[Excerpt from a dataset]
---

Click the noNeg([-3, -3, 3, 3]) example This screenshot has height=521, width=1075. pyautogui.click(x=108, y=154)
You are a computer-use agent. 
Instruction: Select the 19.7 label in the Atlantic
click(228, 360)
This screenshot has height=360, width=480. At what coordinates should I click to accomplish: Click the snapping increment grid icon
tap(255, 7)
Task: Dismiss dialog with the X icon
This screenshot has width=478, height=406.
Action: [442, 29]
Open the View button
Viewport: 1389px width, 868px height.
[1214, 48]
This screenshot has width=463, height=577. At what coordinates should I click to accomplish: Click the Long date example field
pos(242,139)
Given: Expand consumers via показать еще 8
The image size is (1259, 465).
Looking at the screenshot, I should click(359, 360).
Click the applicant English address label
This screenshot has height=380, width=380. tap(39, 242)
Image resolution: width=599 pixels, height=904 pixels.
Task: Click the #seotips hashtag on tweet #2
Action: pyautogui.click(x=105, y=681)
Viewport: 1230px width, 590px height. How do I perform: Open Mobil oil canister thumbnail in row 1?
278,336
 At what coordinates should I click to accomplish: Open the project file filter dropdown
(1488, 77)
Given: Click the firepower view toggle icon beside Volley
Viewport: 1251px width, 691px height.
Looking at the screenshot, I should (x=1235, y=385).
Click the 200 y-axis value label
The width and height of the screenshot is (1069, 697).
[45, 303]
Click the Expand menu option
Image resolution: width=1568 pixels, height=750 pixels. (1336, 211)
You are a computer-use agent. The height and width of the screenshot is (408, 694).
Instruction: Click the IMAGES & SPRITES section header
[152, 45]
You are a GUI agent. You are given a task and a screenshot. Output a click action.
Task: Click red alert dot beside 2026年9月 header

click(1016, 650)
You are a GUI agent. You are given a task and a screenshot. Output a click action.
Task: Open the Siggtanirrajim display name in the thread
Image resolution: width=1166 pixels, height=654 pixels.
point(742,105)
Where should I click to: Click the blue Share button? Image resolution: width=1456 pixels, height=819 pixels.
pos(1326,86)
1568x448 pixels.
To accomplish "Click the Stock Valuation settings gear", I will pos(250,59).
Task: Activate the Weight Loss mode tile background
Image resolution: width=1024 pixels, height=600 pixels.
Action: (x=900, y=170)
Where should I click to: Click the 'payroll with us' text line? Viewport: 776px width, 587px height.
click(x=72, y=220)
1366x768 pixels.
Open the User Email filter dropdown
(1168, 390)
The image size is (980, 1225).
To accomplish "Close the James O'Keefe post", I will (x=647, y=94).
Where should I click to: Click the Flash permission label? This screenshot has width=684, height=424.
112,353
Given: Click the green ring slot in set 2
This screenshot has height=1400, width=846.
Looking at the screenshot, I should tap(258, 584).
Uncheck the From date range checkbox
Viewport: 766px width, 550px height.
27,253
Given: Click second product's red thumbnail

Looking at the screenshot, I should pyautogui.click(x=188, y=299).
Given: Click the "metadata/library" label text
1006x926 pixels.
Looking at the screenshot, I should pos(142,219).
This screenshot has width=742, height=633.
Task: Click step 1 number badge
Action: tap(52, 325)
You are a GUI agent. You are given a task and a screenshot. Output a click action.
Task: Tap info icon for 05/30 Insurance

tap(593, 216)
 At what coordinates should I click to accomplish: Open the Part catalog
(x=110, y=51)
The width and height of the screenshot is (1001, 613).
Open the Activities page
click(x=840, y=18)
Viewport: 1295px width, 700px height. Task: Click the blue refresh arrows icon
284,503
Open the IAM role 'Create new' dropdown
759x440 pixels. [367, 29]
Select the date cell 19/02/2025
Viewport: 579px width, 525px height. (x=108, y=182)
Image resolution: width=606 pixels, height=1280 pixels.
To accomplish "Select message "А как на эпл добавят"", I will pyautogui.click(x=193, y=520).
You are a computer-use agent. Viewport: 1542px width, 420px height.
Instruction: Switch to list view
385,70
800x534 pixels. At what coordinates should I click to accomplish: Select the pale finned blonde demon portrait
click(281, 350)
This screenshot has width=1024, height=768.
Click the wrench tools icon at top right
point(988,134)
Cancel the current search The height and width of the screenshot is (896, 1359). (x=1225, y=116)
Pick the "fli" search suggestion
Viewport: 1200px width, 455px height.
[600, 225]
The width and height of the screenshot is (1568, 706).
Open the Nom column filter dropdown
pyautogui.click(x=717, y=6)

---

*What is being asked:*
Extract the records from the line containing "Viewport: 1295px width, 700px" through the line containing "Viewport: 579px width, 525px", reproducing each line without change.

*Right answer:*
Viewport: 1295px width, 700px height. Task: Click the blue refresh arrows icon
284,503
Open the IAM role 'Create new' dropdown
759x440 pixels. [367, 29]
Select the date cell 19/02/2025
Viewport: 579px width, 525px height. (x=108, y=182)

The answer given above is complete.